**Prompt:** Below are some records. Print exactly the lines between the one holding "The width and height of the screenshot is (891, 652)." and the one holding "You are a computer-use agent. The", inclusive, and nothing else.

**Recorded data:**
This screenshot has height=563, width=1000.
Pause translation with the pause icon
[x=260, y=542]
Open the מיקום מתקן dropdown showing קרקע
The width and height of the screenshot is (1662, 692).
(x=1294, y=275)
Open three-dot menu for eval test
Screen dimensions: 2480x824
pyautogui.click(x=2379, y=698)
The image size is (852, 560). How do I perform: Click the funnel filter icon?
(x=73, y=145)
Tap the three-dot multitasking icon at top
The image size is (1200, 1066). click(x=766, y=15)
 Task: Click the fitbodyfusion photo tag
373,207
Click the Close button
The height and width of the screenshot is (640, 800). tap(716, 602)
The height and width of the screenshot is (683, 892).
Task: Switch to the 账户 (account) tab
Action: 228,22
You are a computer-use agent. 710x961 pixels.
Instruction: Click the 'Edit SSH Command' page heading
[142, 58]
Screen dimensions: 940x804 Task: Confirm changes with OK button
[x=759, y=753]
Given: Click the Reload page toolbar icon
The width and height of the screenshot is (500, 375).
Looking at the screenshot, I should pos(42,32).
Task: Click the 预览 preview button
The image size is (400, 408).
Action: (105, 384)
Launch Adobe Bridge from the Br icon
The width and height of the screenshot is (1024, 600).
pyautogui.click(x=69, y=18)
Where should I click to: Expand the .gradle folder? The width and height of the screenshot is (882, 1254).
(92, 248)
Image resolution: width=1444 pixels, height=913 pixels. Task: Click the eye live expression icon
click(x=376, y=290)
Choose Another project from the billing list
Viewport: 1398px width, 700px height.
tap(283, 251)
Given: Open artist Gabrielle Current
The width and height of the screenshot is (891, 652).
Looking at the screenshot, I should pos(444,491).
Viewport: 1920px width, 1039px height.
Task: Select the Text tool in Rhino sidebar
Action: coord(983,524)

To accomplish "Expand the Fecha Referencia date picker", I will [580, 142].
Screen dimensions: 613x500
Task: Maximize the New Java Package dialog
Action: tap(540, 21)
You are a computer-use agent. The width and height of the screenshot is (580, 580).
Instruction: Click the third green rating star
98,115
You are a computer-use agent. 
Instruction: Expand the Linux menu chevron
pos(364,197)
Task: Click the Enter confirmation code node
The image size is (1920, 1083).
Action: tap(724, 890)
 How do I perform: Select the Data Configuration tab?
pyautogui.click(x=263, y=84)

**Response area:**
The width and height of the screenshot is (891, 652).
Looking at the screenshot, I should pos(444,491).
Viewport: 1920px width, 1039px height.
Task: Select the Text tool in Rhino sidebar
Action: coord(983,524)

To accomplish "Expand the Fecha Referencia date picker", I will [580, 142].
Screen dimensions: 613x500
Task: Maximize the New Java Package dialog
Action: tap(540, 21)
You are a computer-use agent. The width and height of the screenshot is (580, 580).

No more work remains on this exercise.